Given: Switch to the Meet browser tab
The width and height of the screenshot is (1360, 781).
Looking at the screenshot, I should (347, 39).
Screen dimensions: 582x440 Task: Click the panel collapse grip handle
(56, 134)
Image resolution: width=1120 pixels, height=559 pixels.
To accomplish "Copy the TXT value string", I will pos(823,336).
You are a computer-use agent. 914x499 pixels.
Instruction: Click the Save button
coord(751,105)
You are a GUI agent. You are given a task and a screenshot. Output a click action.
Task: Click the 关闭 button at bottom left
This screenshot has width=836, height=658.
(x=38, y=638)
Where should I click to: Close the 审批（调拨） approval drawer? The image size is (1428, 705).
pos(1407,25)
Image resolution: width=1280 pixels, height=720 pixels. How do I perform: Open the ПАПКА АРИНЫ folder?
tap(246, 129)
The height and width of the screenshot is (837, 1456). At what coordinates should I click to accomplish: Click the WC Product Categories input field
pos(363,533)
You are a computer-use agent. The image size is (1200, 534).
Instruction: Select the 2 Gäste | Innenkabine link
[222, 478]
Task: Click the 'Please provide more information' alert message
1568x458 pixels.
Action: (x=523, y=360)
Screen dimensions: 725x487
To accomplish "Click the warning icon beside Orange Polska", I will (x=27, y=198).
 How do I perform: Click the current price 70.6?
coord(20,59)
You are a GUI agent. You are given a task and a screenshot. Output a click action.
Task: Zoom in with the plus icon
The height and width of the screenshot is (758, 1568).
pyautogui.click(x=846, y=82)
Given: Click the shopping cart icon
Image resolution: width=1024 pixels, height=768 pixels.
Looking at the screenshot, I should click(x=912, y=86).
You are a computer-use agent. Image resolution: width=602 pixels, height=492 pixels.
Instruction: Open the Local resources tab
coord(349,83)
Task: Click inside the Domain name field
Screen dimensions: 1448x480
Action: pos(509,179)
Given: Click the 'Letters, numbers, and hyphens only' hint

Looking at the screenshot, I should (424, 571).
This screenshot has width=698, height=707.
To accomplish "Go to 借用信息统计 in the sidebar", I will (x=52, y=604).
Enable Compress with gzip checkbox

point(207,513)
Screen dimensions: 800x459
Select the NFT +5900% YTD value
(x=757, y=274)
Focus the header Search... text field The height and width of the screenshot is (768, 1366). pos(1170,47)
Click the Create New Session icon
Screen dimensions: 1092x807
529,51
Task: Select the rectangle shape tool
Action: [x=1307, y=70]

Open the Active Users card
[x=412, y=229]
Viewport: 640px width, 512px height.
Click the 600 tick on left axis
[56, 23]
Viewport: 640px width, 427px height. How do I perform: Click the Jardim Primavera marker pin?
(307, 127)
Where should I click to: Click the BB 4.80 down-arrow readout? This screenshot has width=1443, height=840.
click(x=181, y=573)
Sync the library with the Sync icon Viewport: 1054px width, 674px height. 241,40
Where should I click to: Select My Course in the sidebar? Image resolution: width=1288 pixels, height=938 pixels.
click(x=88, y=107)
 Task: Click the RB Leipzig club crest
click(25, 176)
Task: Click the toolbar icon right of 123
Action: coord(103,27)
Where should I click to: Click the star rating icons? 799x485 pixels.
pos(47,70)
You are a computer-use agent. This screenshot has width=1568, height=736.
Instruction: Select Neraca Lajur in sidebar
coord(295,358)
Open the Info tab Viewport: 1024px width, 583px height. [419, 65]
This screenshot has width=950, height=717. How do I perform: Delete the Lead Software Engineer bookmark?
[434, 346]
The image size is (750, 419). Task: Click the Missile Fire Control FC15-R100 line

○ ○ ○

Consider the string "computer". State how many lines of the data contain it, giving the number alone.

** Output of the exercise **
4